BEGIN Text provided

UNITED STATES BANKRUPTCY COURT FOR THE WESTERN DISTRICT OF MISSOURI
Mar 24, 2020
614 B.R. 685 (Bankr. W.D. Mo. 2020)

Opinion

Case No. 19-50110

03-24-2020

IN RE: RICHARD M. JUDY FAMILY TRUST, Debtor.

Erlene W Krigel, Krigel & Krigel PC, Kansas City, MO, for Debtor.


Erlene W Krigel, Krigel & Krigel PC, Kansas City, MO, for Debtor.

MEMORANDUM OPINION

Brian T. Fenimore, United States Bankruptcy Judge

This case requires the court to determine the priority of competing claims to insurance proceeds from the loss of chapter 11 debtor Richard M. Judy Family Trust's equipment in a fire. Creditor First Missouri Bank requests the court award it the insurance proceeds under contract law, arguing its status as loss-payee under the insurance policy gives it a superior right to the proceeds. Creditor FCS Financial PCA opposes this request, contending its purchase-money security interest in the proceeds gives it the first-priority security interest under Article 9 of the Uniform Commercial Code.

Because UCC Article 9 governs this matter, and FCS's perfected purchase-money security interest extends to the collateral's identifiable proceeds, including the insurance proceeds, the court determines FCS has a first-priority security interest and is entitled to the insurance proceeds up to the amount of its secured claim.

JURISDICTION

The court has jurisdiction over this matter under 28 U.S.C. § 1334 and 28 U.S.C. § 157(a). This matter is statutorily core under 28 U.S.C. § 157(b)(2)(K) and is constitutionally core. The court has the authority to hear the matter and make a final determination. No party has contested jurisdiction or the court's authority to make final determinations.

END Text provided
BEGIN Data provided

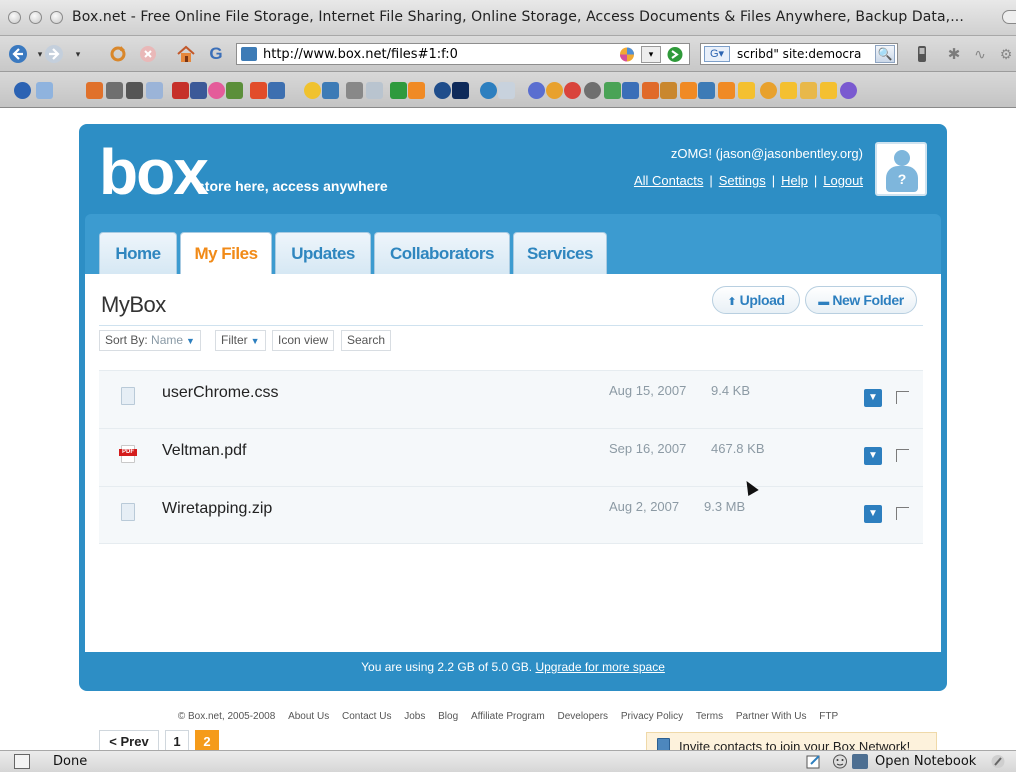  What do you see at coordinates (36, 18) in the screenshot?
I see `window-minimize-button` at bounding box center [36, 18].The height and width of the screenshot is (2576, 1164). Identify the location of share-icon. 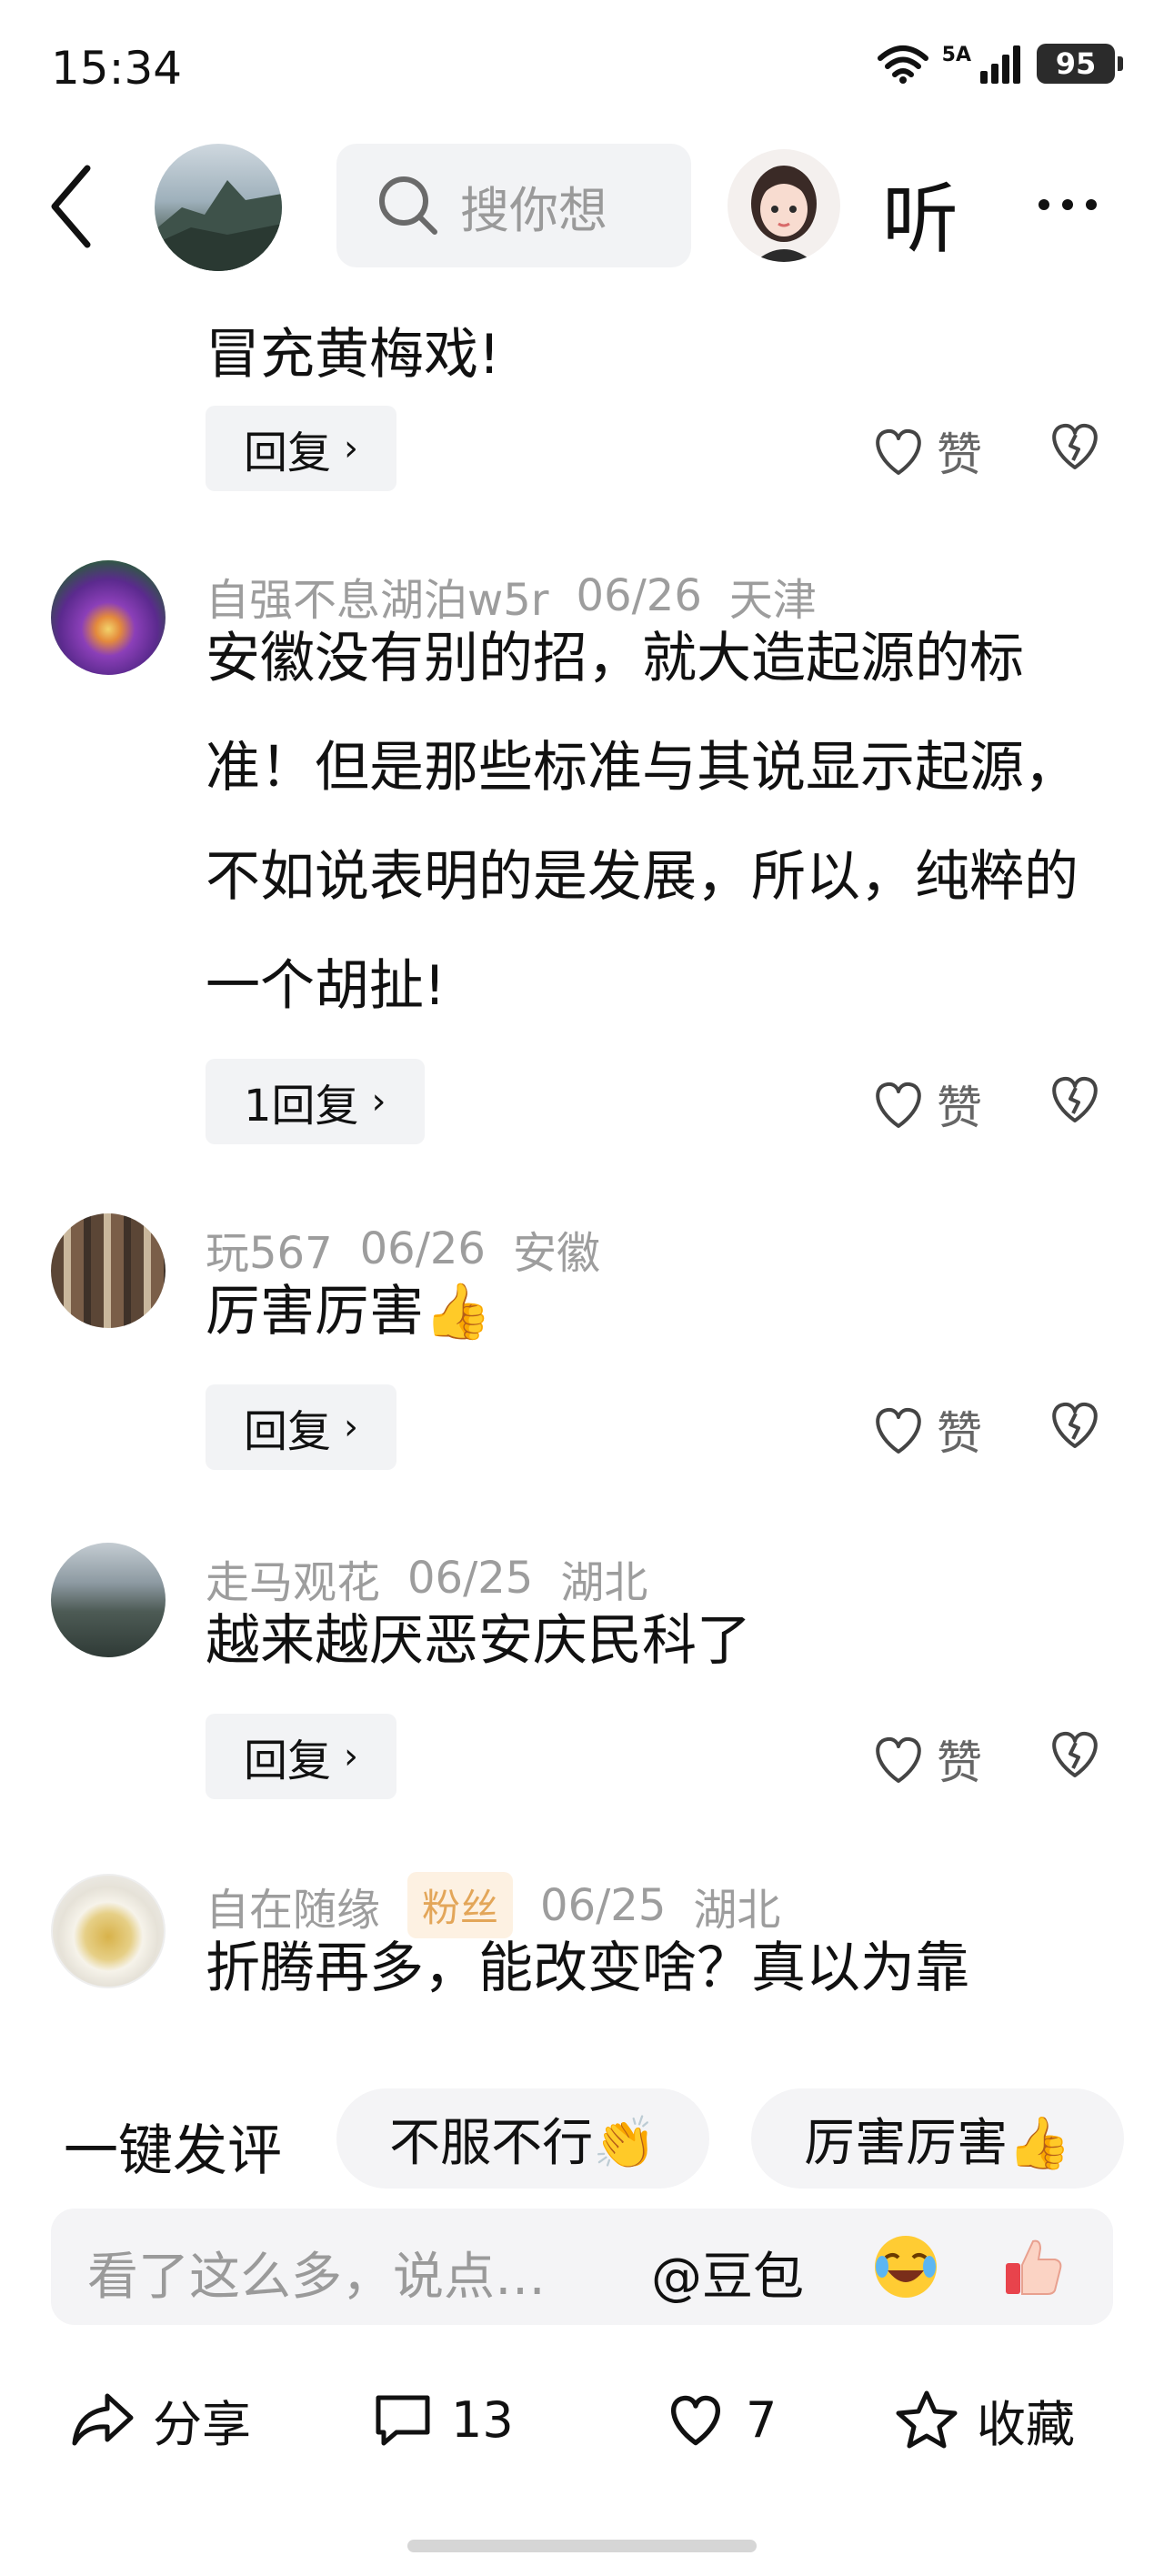
(103, 2419).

END Data provided

#### [Required work]
1. Print the stretch from "The court has jurisdiction" through "make final determinations." in the bankruptcy opinion.
2. In the bankruptcy opinion, which creditor claims a purchase-money security interest in the insurance proceeds?

#### [Solutions in order]
1.
The court has jurisdiction over this matter under 28 U.S.C. § 1334 and 28 U.S.C. § 157(a). This matter is statutorily core under 28 U.S.C. § 157(b)(2)(K) and is constitutionally core. The court has the authority to hear the matter and make a final determination. No party has contested jurisdiction or the court's authority to make final determinations.

2. FCS Financial PCA